The hemp and CBD oil craze has swept the nation over the last few years, with claims the plant can be used for thousands of products and also help everything from anxiety to pain. As many as 8,000 farmers are expected to apply for a Florida hemp license. But for as popular as hemp is, early tests show it may be a big gamble.
In South Miami-Dade, under lock and key, is a test farm for the University of Florida. CBS4 agreed not to disclose its exact location because researchers are worried criminals might be after what is inside. The first thing you notice as you approach the field is the smell. Dr. Zachary Brym, an agroecologist with the University of Florida laughs when asked about it.
“It smells like marijuana. Smells like hemp. It’s cannabis. And that’s why you can’t tell,” he said.
When CBS4 first visited this field in May it was bare. Dr. Brym had just planted his hemp seeds. Five months later, it’s filled with what looks like and smells like marijuana. Brym assures us it’s not. But really, he has no idea unless he takes it to a lab for testing.
Hemp is hot. A crop that everyone from entrepreneurs to politicians is pitching as a miracle plant for making clothes, construction materials, feed for animals, and of course the ever so popular CBD oil.
This year Florida, following the federal government’s lead, passed laws to allow hemp farming.
UF began statewide tests in secret fields this summer to see if the plant would grow here. Brym smiles as he walks through the field. His experiment was quite the success. Rows of healthy hemp plants line the field.
“These are happy and healthy plants by and large which we are really happy to see,” he said.
But just across from there are plants that grew maybe a foot and then died, exactly as Brym had predicted. Where the seeds came from influenced whether they succeeded or not.
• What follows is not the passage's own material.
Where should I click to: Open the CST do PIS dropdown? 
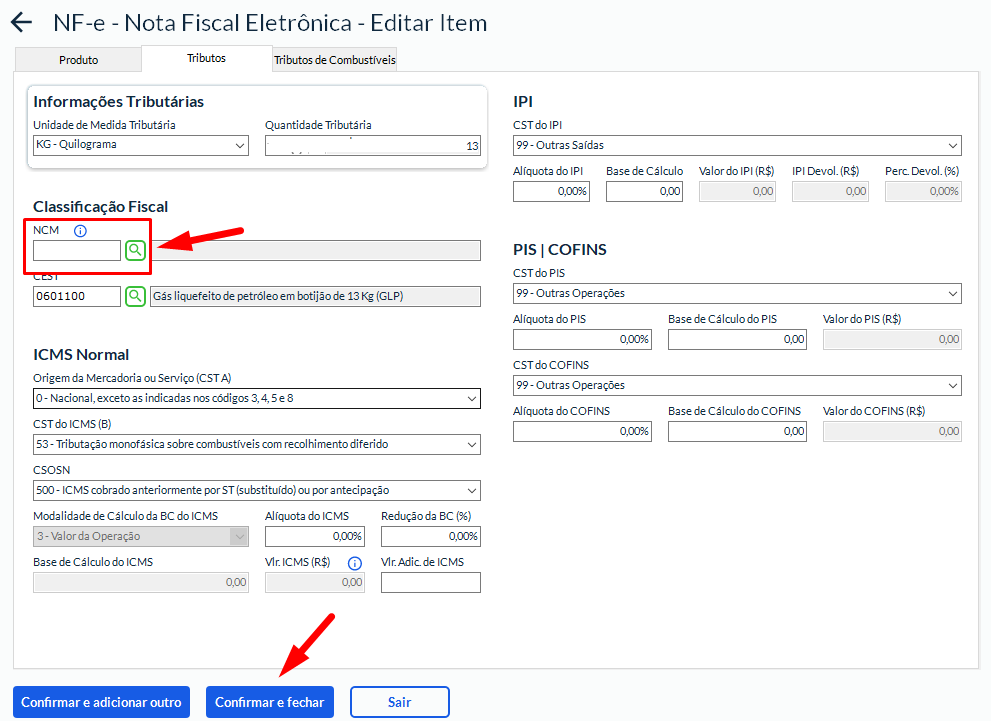pos(736,294)
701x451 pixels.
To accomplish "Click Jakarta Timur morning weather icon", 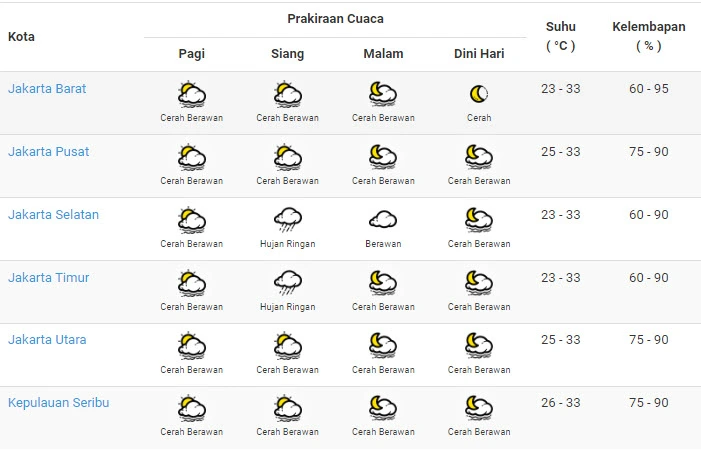I will 191,283.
Sections with seeds from Canada and Colorado struggled. Sections with seeds from warmer climates like China thrived. He points to a section of the field with seeds from China.
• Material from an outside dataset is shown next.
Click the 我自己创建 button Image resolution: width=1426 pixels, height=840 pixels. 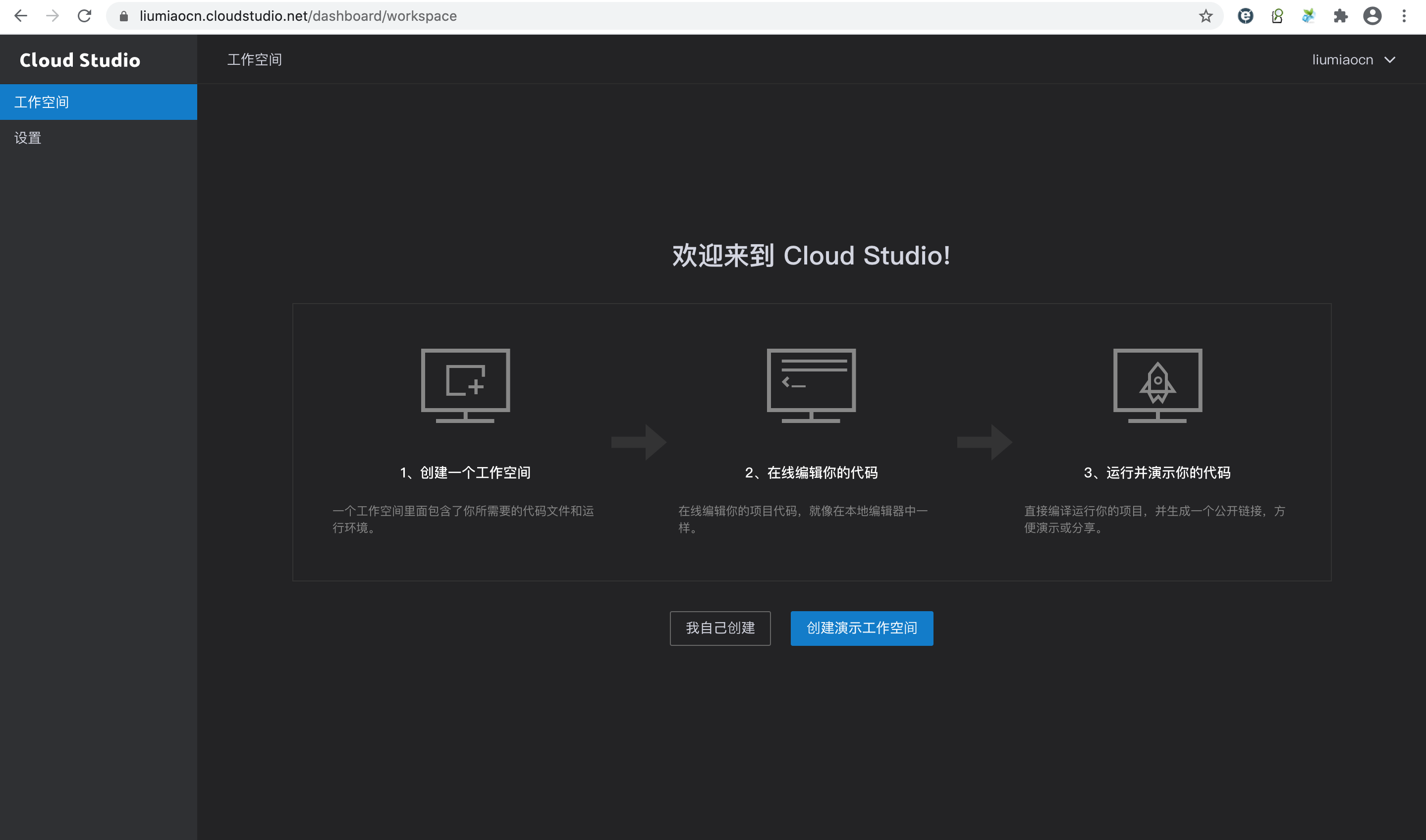coord(720,628)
“So this plant was pretty happy, of course it doesn’t look as happy now that we’ve harvested it and it’s begun to dry down. But this plant is within the 12-foot mark,” he said.
Healthy 12-foot hemp plants have farmers seeing dollar signs. But before UF can celebrate their success there were a few major problems. They discovered pests in the form of bugs and a lack of pesticides concerning. They also learned hemp is very sensitive to water.
“We had our field in the Gainesville area that received five inches of rain in a week and we lost the entire experiment because we just couldn’t get the water out of the field fast enough,” explained Brym.
A wet summer in Florida? Not unheard of.
The bigger problem though was when some of his field turned into marijuana.
When hemp gets too hot, especially in plants grown to produce CBD oil, the THC in the plant rises. THC is the chemical found in marijuana that can get you high. If the THC levels rise above point three percent (.03), the hemp plant is technically no longer hemp. It’s called marijuana, and it is illegal. And that happened on Dr. Brym’s farm this summer.
“Some of those did go hot. Some of those from southern latitudes of China would have been great candidates for Florida,” he said.
So the seeds best suited for Florida climate, ironically were also most likely to produce marijuana if not monitored closely. It is an issue Brym believes could be a real problem for Florida farmers.
“What happens if your field goes hot? Well, you have to destroy all the material that goes hot, which in some cases could be your entire crop,” Brym said.